Write the entries below out again exactly; any picture in them stays out.

(LISTED RECORDS)

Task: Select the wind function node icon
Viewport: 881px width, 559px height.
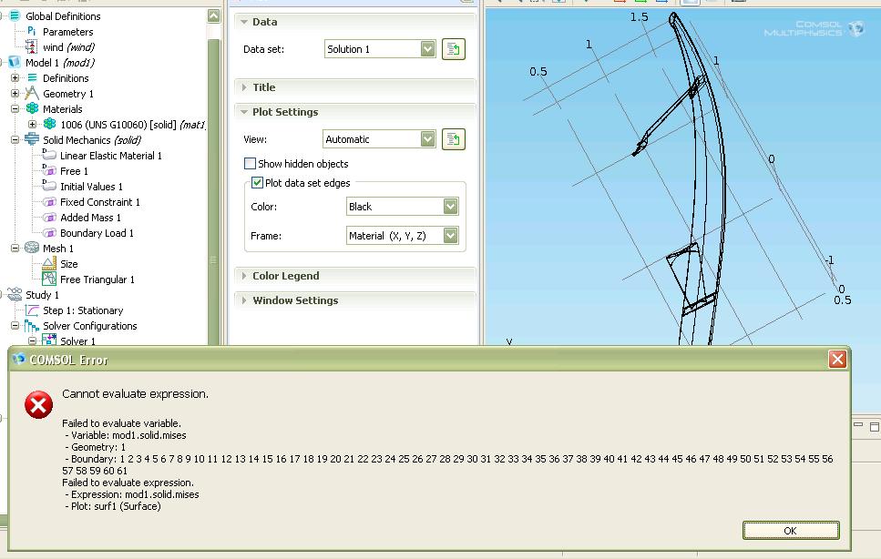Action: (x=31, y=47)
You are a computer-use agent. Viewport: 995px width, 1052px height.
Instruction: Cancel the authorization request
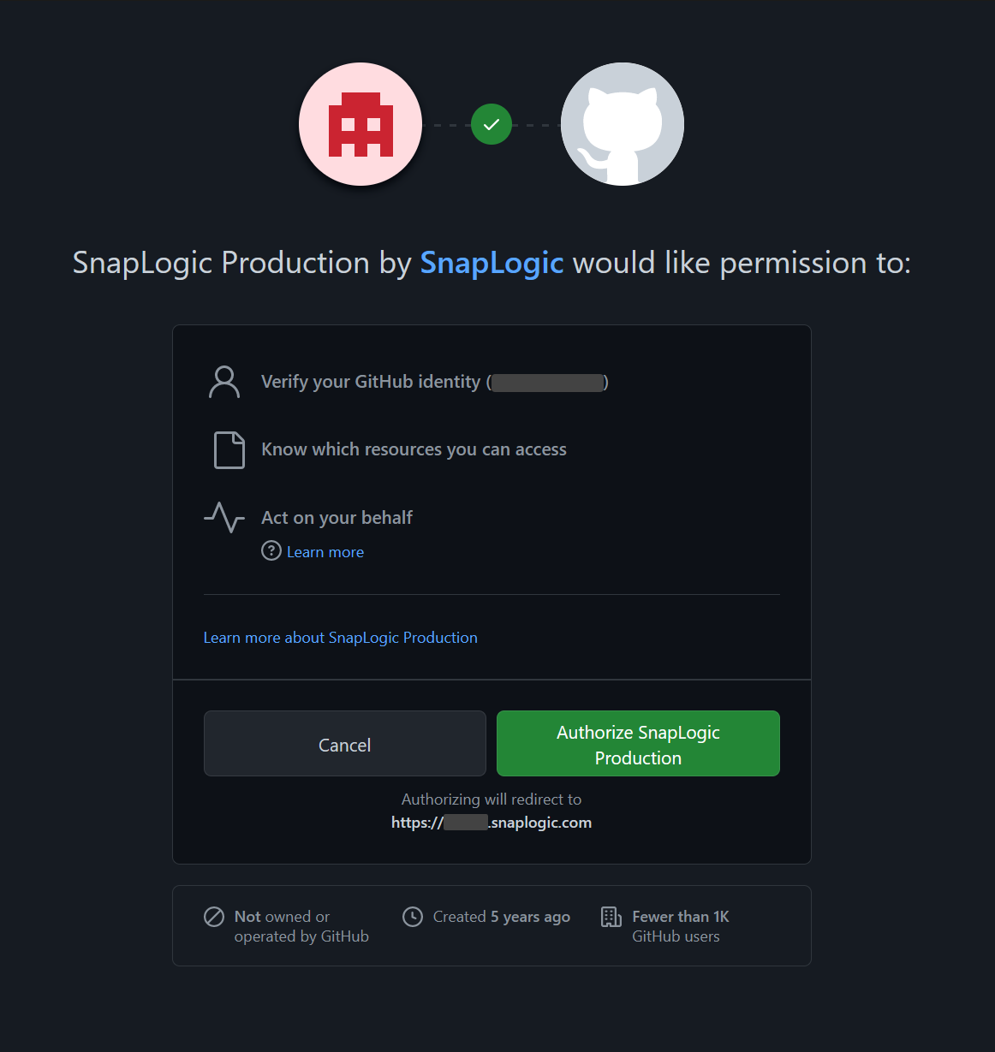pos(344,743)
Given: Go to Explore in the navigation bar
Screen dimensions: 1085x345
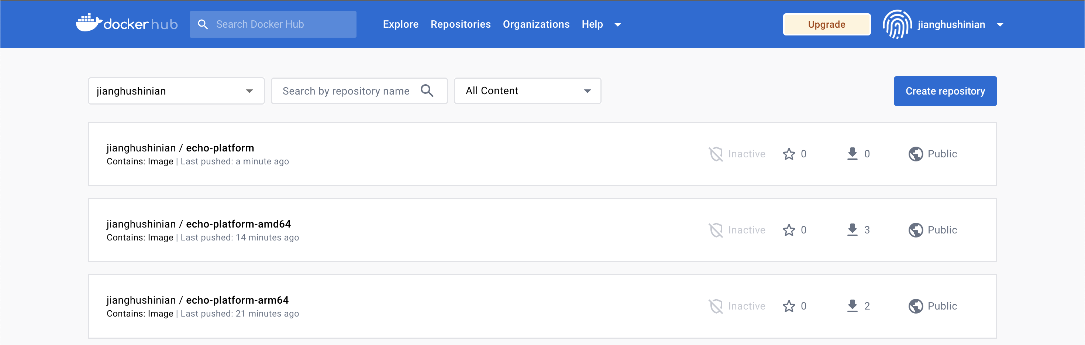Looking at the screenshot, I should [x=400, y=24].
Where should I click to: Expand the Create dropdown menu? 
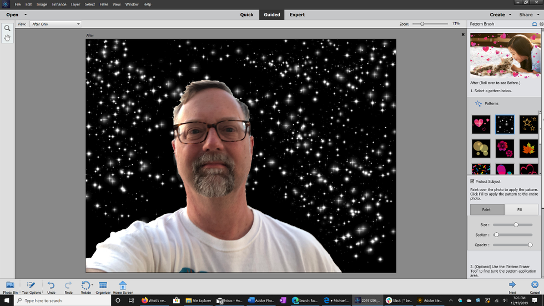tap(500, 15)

(End LISTED RECORDS)

:: WRITTEN SOLUTION ::
Task: Select the wind function node icon
Viewport: 881px width, 559px height.
Action: (x=31, y=47)
You are a computer-use agent. Viewport: 995px width, 1052px height.
Instruction: Cancel the authorization request
pos(344,743)
Given: Go to Explore in the navigation bar
Screen dimensions: 1085x345
Looking at the screenshot, I should [x=400, y=24].
Where should I click to: Expand the Create dropdown menu? 
tap(500, 15)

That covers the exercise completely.